— start Document —

Clicking the make new version button produces no log entries in the formplayer log but in the front end this error:
image

The nginx_access log shows this when clicking the make new version button:

41.150.129.203 - - - - - [13/Sep/2019:20:03:32 +0000] "POST /a/zdip/apps/save/dd97d028373e4f5ba989718bcd4399f8/ HTTP/2.0" 200 63 294 "Log In :: CommCare HQ - CommCare HQ" "Mozilla/5.0 (Windows NT 10.0; Win64; x64; rv:69.0) Gecko/20100101 Firefox/69.0"

For reference, I don't believe this error is what's causing the formplayer compile issue as I have seen it on our QA server which has a month old build on it which is compiling fine.

I've tried using different CommCare builds but still receiving this error when making new version:
image

I've tried a few commcare builds from build no 459133 - version 2.47.1 to build no 459153 - version 2.47.4 and no go.

Are there any other suggested logs to look at to see what might be causing the error?

I'd definitely check the main web process logs. You can see where those are stored by running

$ cchq production service commcare logs

1 Like

Thank you Ethan - this is now resolved. I fixed it over the weekend but didn't get an opportunity to update my thread as I have been travelling.
In the main Django logs, there was an entry that alluded to an issue with the certificate we had installed. In short, I was provided with the certificate in PEM and PKCS7 formats. The PEM certificate was only the site certificate but I believe Nginx should include the site certificate, the intermediate and the CA certificate concatenated into one .PEM file. I converted the PKCS7 cert to PEM format and used that as the site certificate which resolved the issue Formplayer was having interacting with the main app.

It's working well now.

— end Document —
— start Provided data —

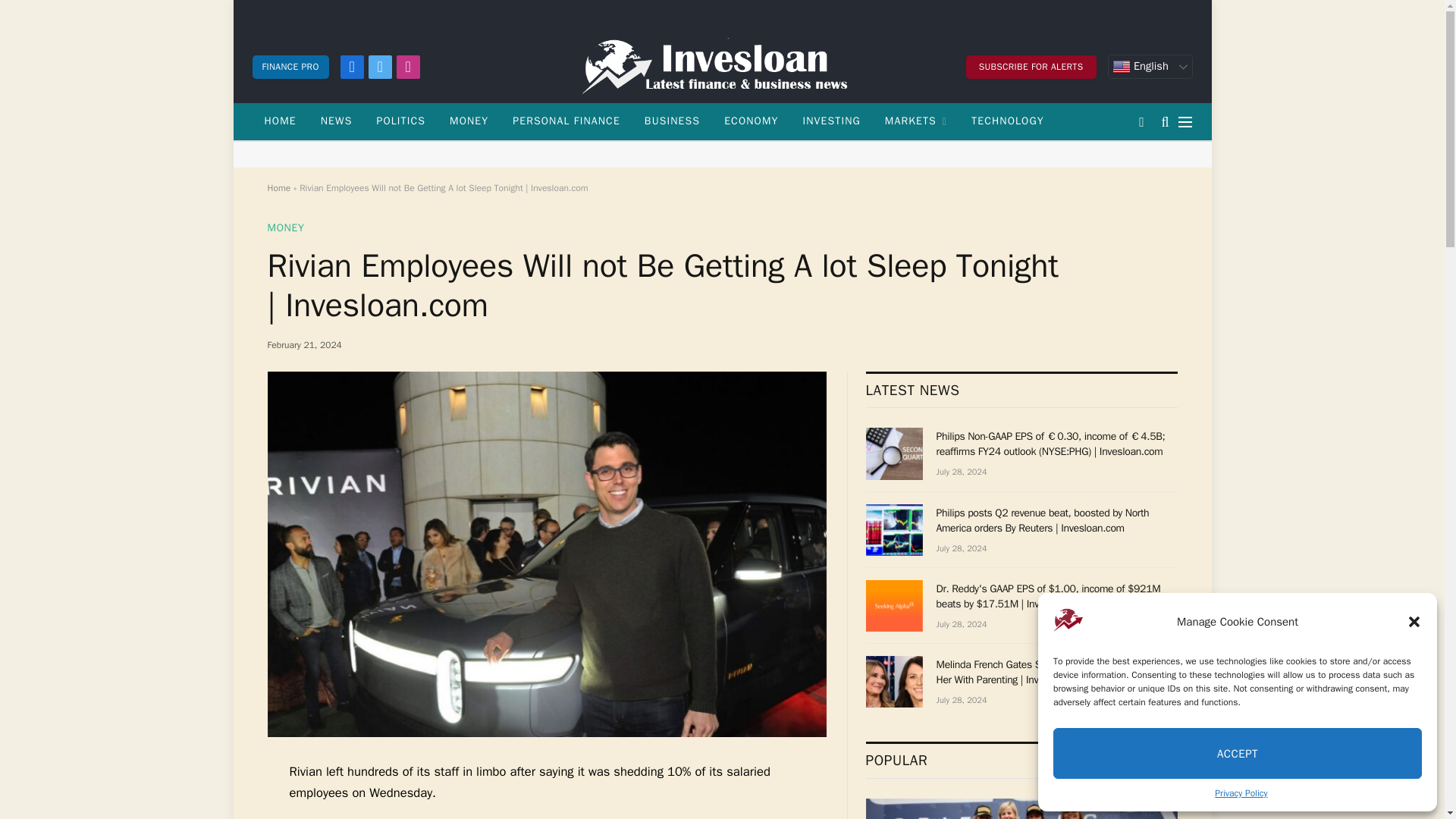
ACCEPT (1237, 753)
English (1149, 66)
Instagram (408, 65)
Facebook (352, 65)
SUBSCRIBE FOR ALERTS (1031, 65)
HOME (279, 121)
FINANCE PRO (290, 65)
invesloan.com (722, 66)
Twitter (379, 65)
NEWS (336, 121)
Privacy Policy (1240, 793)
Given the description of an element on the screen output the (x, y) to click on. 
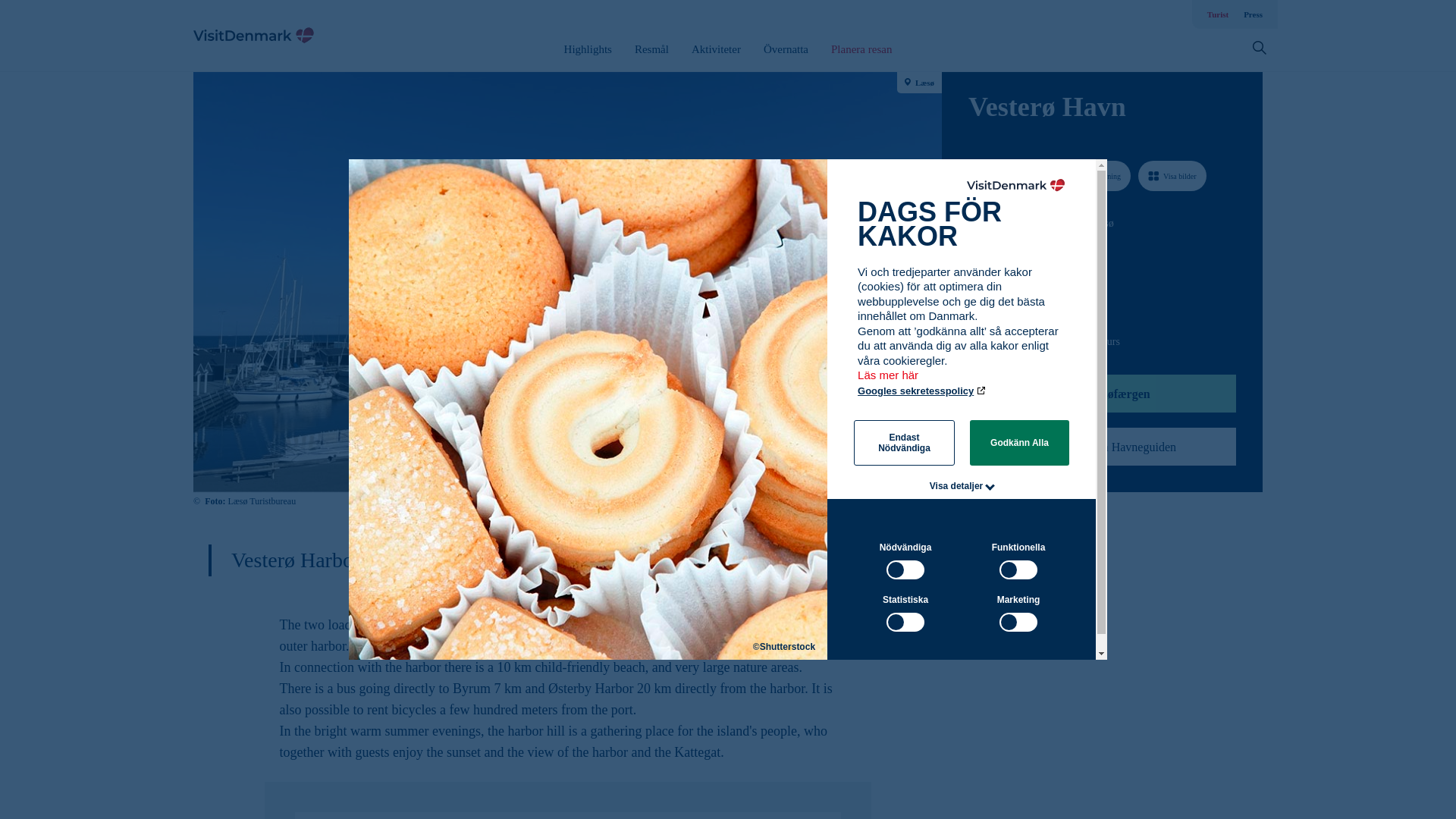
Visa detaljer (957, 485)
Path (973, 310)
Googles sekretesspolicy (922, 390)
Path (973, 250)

— end Provided data —
— start Provided data —

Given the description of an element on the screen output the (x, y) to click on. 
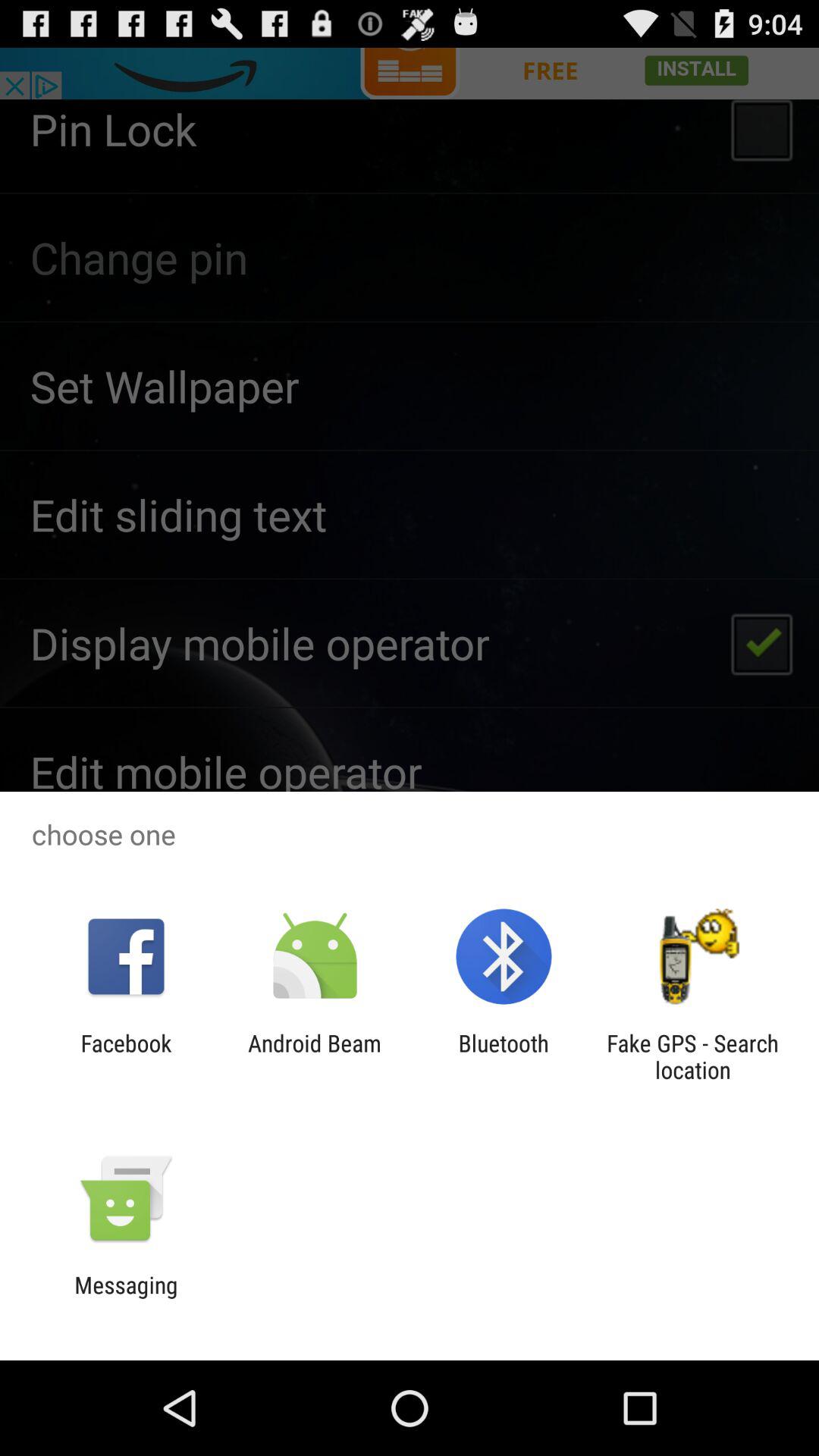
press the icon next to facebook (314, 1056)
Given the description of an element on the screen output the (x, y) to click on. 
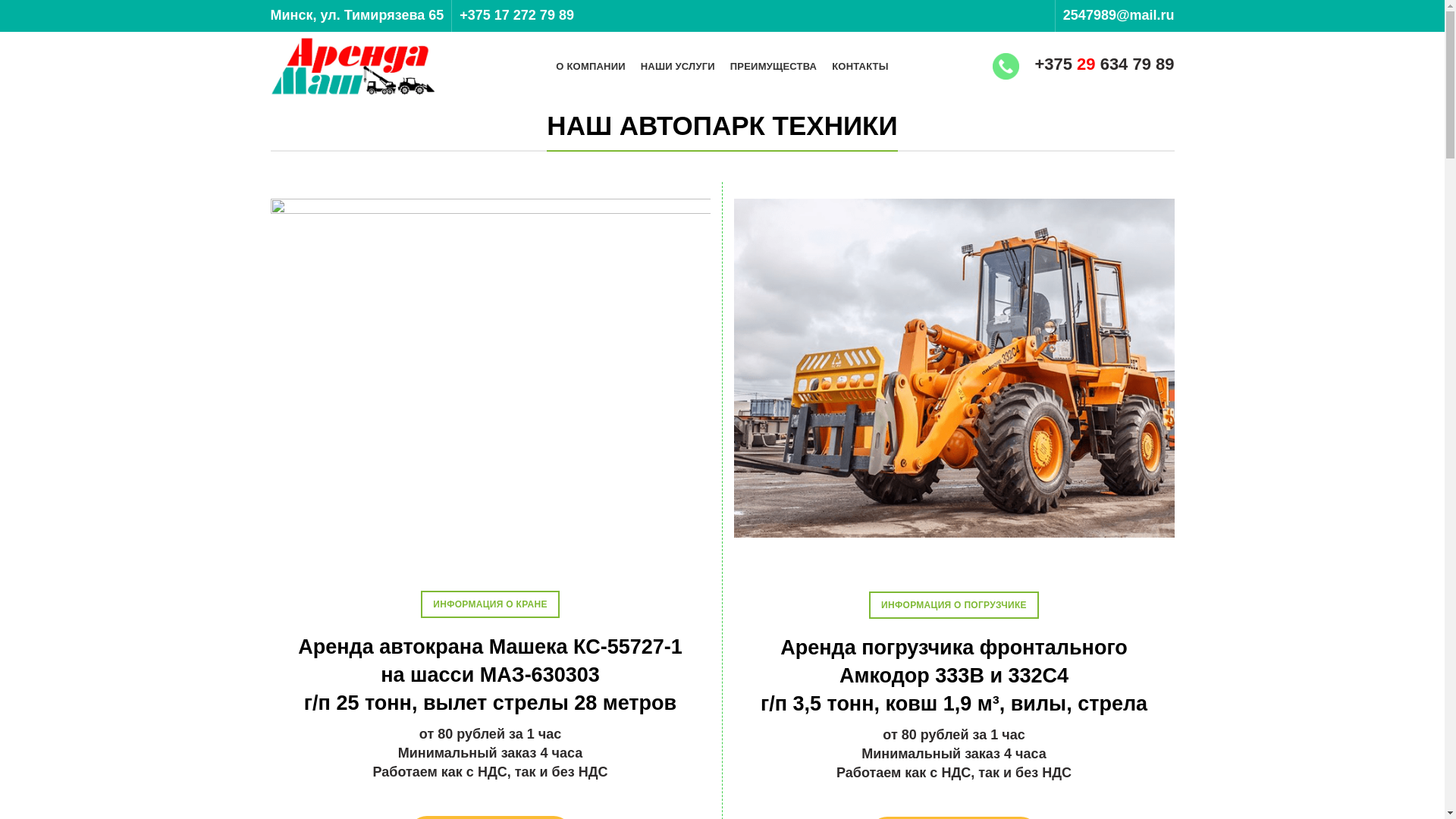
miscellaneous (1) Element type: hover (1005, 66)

— end Provided data —

▸ **What is asked**:
[1] Retype the passage of the CommCare forum thread from "Clicking the make new version button produces" to "2.47.4 and no go.".
[2] Echo the entries from the line with "press the icon next to facebook (314, 1056)" to the line with "miscellaneous (1) Element", leaving out the pictures.

▸ **The results**:
[1]
Clicking the make new version button produces no log entries in the formplayer log but in the front end this error:
image

The nginx_access log shows this when clicking the make new version button:

41.150.129.203 - - - - - [13/Sep/2019:20:03:32 +0000] "POST /a/zdip/apps/save/dd97d028373e4f5ba989718bcd4399f8/ HTTP/2.0" 200 63 294 "Log In :: CommCare HQ - CommCare HQ" "Mozilla/5.0 (Windows NT 10.0; Win64; x64; rv:69.0) Gecko/20100101 Firefox/69.0"

For reference, I don't believe this error is what's causing the formplayer compile issue as I have seen it on our QA server which has a month old build on it which is compiling fine.

I've tried using different CommCare builds but still receiving this error when making new version:
image

I've tried a few commcare builds from build no 459133 - version 2.47.1 to build no 459153 - version 2.47.4 and no go.

[2]
press the icon next to facebook (314, 1056)
Given the description of an element on the screen output the (x, y) to click on. 
miscellaneous (1) Element type: hover (1005, 66)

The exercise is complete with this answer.